Эффектный спектакль, за которым, к тому же, просматривается финал «Гамлета», переписанный главным героем под себя: Гамлет—Печорин узнает о заговоре Лаэрта—Грушницкого заранее и тот гибнет, а он остается жив, чтобы мыслить и страдать далее.
8. Поскольку речь зашла о «Гамлете», то есть театре в буквальном смысле слова, обратимся к русскому театру. «Ревизор» весь пронизан авторством и актерством. Он
— начинается с зачитываемого городничим документа — письма о том, что «к нам едет ревизор»;
— а кончается издевательским письмом Хлестакова о том, как он выступил в роли ревизора;
— и материализацией ревизора взаправдашнего.
Но самое здесь для нас интересное — это как происходит превращение нищего ничтожества (правда, с литературными претензиями) в значительное лицо. Говоря коротко, — по принципу «короля играет свита», но осуществленному очень оригинально.
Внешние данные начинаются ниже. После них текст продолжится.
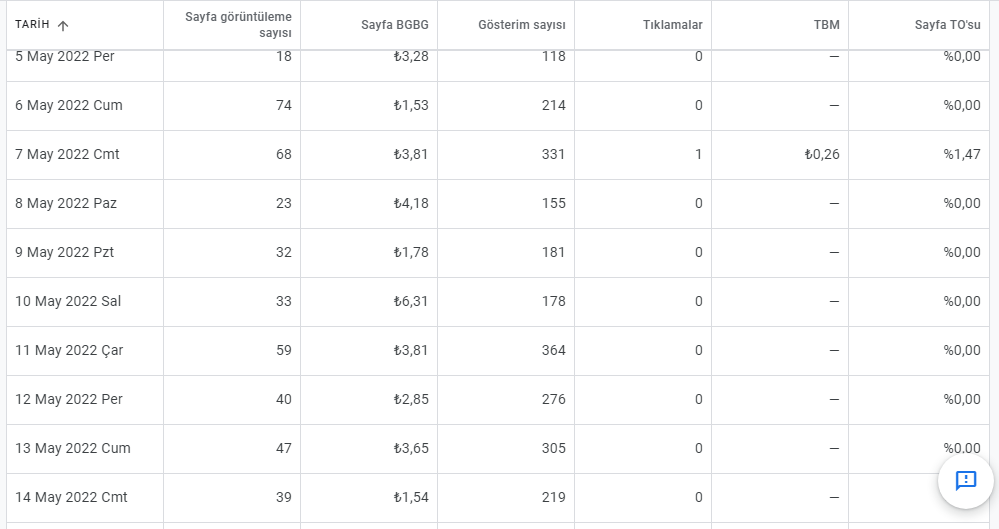
Task: Select page views value 74
Action: [x=284, y=105]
Обычно, когда имеет место чье-то актерство, весь фокус состоит в том, насколько быстро и адекватно зрители прочтут этот театральный текст. Но с Хлестаковым все наоборот:
— исходно он нисколько не пытается играть какую-либо роль;
— зато настроенные письмом о приезде ревизора Бобчинский и Добчинский, а потом городничий и остальные чиновники настойчиво пытаются прочесть его как ревизора;
— в конце концов они вчитывают в него эту роль и предоставляют ему для нее все сценические возможности;
— а он самозабвенно, со щедрыми импровизациями, предается ее исполнению.
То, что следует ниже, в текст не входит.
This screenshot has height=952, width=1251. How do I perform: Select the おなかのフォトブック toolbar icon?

9. «Кроткая» — проза, но до краев полная театральности. В сущности, весь сюжет за автора сочиняет герой, организующий свою семейную жизнь как задуманный им спектакль, призванный заставить единственную зрительницу (= партнершу по пьесе) проникнуться к нему уважением и любовью. Особенно интересна одна сцена, не целиком придуманная героем, но путем закулисных выспрашиваний (= тайных прочтений) вычисленная и в результате импровизационно, но успешно разыгранная с его заранее не предусмотренным участием. Этот пример тем показательнее, что сцена позаимствована из типового театрального репертуара и искусно адаптирована Достоевским к ситуации его повести.
Герой узнает о тайных встречах жены с его бывшим однополчанином, пытающимся соблазнить ее рассказами о его недостойном прошлом. Подкупив кого надо, герой наблюдает за свиданием из соседней комнаты, в решающий момент вмешивается и уводит жену, убедившись в ее половой, но не моральной (= слушательской) верности.
Начитанный герой четко осознает театральность эпизода:
Остроумнейший автор великосветской комедии не мог бы создать этой сцены насмешек, наивнейшего хохота и святого презрения добродетели к пороку <…>
Ср. водевильную сцену из «Тартюфа»:
Эльмира, в качестве режиссера и звезды задуманного ею спектакля, своего рода «Мышеловки», заставляет своего мужа Оргона спрятаться под столом, притворно принимает около этого стола ухаживания Тартюфа, каковые разоблачают его наконец в глазах Оргона.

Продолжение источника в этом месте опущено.